Enfin, on peut tout de même tirer quelques conclusions au regard de la situation belge: les boutiques de CBD (du cannabis dépourvu de THC) fleurissent un peu partout dans le pays, surtout à Bruxelles. Preuve du succès de cette plante et de son potentiel économique.

“La légalisation du cannabis n’est pas bonne pour l’environnement”

Si le cannabis venait à être légalisé en Belgique, il est plus que probable que des réseaux de production et de distribution se mettraient en place pour remplir les rayons des boutiques et dispensaires spécialisés. Cela va avoir un impact sur l’environnement car faire pousser du cannabis consomme énormément d’électricité. En effet, il y a toute une installation à mettre en place et à faire fonctionner: lampes à haute intensité, air conditionné, déshumidificateurs, etc. Le tout en intérieur évidemment.

En 2012, on s’intéressait déjà à la consommation d’électricité de la culture intérieure de cannabis aux États-Unis. Une étude démontrait que cette culture représentait 1% de la consommation d’électricité totale du pays. Et actuellement en Californie, 3% de l’électricité de l’état est utilisée pour la culture intérieure du cannabis. Cela représente la consommation d’environ 1 million de foyers.

Mais il y a une alternative qui permet de faire d’énormes économies d’électricité: la culture extérieure. Mais ce qu’on économise en électricité, on le paye en eau car la culture de cannabis demande d’énormes quantités d’eau pour irriguer les nombreux plants. C’est d’ailleurs pour cette solution que les grandes entreprises du marché ont opté. Par exemple, l’entreprise Canopy Growth a construit une serre de plus de 120 770 mètres carrés en Colombie-Britannique.

Au Canada, on estime qu’un plant de cannabis requiert à lui seul 22 litres d’eau, contre 12 pour une vigne de raisins. Conséquences: ces entreprises puisent de l’eau en masse dans les rivières, menaçant ainsi l’habitat de la faune comme les saumons.

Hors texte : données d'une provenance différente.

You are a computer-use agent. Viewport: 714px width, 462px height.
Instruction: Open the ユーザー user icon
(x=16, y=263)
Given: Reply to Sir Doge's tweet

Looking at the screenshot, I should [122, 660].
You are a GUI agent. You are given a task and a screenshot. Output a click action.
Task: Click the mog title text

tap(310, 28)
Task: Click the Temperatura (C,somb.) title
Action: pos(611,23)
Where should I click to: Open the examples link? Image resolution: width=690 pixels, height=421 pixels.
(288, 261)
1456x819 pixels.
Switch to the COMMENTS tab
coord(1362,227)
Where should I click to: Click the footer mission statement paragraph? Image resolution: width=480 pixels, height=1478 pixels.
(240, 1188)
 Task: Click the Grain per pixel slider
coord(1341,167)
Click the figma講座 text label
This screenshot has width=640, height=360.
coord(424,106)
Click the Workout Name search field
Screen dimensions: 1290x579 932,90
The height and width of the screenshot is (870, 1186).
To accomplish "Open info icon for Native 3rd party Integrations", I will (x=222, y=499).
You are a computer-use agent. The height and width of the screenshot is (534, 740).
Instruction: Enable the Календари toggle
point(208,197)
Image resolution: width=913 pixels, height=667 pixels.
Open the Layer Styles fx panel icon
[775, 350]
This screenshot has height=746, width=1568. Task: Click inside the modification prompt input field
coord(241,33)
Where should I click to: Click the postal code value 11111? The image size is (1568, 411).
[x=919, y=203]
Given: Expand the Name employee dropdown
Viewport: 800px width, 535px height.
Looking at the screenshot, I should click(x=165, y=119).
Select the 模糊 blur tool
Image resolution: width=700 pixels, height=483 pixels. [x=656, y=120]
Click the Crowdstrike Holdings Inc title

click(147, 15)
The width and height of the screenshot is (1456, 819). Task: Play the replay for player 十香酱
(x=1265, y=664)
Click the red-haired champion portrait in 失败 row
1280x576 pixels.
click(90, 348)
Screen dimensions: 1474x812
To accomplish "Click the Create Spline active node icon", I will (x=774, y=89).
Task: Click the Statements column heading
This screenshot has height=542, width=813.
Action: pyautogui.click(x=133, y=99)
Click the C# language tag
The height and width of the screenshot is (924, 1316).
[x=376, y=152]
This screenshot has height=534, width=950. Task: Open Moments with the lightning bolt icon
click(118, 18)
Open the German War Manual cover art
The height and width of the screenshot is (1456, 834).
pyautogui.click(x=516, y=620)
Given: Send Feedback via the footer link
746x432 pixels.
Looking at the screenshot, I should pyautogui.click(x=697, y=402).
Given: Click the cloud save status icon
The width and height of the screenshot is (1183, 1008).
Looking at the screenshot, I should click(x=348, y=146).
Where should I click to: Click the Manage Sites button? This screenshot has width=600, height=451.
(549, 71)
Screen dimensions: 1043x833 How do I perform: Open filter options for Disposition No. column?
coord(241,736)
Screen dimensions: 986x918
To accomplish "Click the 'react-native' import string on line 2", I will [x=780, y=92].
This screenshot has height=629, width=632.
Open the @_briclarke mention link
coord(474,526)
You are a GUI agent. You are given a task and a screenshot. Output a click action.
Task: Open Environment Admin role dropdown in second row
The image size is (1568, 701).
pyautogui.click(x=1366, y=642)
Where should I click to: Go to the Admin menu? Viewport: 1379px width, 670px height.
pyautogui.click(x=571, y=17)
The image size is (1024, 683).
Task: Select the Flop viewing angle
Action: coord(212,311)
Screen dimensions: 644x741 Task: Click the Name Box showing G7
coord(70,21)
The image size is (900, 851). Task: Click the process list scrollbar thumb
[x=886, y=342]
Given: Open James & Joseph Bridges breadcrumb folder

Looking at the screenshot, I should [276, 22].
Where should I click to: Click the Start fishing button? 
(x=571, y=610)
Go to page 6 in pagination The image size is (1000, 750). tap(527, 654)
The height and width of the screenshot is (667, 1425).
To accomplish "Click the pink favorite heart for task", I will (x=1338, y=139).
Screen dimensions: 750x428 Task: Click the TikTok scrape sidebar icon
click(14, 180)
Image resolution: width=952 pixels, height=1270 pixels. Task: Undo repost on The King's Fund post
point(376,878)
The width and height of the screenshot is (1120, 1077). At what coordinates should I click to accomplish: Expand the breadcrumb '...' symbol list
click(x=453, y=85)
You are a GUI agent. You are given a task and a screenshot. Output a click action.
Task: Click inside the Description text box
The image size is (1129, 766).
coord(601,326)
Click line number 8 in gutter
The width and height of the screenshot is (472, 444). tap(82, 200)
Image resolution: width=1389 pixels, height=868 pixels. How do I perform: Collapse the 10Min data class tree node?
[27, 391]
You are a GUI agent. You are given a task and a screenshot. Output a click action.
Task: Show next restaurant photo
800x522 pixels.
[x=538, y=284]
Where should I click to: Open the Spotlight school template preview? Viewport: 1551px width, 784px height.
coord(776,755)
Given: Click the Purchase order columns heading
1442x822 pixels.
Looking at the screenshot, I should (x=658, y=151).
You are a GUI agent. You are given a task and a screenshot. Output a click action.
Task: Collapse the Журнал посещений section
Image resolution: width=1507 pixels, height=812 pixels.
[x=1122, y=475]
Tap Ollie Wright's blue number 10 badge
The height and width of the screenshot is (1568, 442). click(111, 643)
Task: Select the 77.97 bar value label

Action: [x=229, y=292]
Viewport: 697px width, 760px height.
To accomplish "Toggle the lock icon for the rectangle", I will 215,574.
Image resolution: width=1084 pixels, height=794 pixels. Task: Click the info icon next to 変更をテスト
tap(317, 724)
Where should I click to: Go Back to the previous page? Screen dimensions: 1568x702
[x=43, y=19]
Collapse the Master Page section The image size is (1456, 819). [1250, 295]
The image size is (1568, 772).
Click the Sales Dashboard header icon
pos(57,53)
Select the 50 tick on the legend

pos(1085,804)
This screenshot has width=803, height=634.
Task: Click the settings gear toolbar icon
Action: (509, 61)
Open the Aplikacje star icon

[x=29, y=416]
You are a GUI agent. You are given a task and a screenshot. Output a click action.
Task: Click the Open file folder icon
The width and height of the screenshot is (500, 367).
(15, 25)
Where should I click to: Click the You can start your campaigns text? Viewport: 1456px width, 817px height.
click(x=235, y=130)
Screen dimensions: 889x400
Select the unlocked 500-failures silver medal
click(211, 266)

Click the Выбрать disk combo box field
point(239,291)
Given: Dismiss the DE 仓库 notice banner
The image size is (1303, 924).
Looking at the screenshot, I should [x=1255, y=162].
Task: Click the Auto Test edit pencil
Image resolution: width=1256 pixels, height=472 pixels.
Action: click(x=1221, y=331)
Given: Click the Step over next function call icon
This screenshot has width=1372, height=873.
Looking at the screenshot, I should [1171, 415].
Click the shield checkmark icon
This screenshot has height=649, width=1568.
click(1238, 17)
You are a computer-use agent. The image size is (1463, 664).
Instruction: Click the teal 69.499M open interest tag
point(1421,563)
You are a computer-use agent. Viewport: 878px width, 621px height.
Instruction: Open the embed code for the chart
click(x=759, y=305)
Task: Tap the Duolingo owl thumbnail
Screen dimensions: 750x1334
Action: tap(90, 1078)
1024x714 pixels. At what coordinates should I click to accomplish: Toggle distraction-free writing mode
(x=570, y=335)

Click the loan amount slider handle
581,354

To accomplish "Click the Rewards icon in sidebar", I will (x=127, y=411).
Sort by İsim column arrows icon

On aurait donc pu croire que le Canada allait soumettre les producteurs à des normes très strictes pour respecter l’environnement. Mais après avoir parcouru l’entièreté de la Loi Cannabis,on remarque que les questions environnementales ne sont jamais abordées. Au Colorado par contre, on oblige les producteurs à utiliser des sources d’énergie renouvelables pour consommer moins d’électricité. Si ce n’est pas respecté, ils doivent payer un supplément, en plus de taxes auxquelles ils sont soumis. Cet argent est ensuite réinvesti pour “éduquer” les producteurs et leur apprendre à consommer moins. Dans tous les cas, la question environnementale semble véritablement centrale dans la question de la légalisation.

Rendez-vous en mai

Pour l’instant, les programmes des partis politiques belges en vue des élections de mai ne sont pas encore connus. Mais il y a fort à parier que le cannabis y prendra une place relativement importante. On est donc susceptible d’observer des débats enflammés autour du cannabis et des différents points abordés ci-dessus. Même si une légalisation semble très loin d’être à l’ordre du jour, ces élections seront peut-être l’occasion de faire avancer le schmilblick et d’éduquer le citoyen sur un sujet encore globalement méconnu et qui souffre encore aujourd’hui de nombreux préjugés qui sont pour le plupart faux.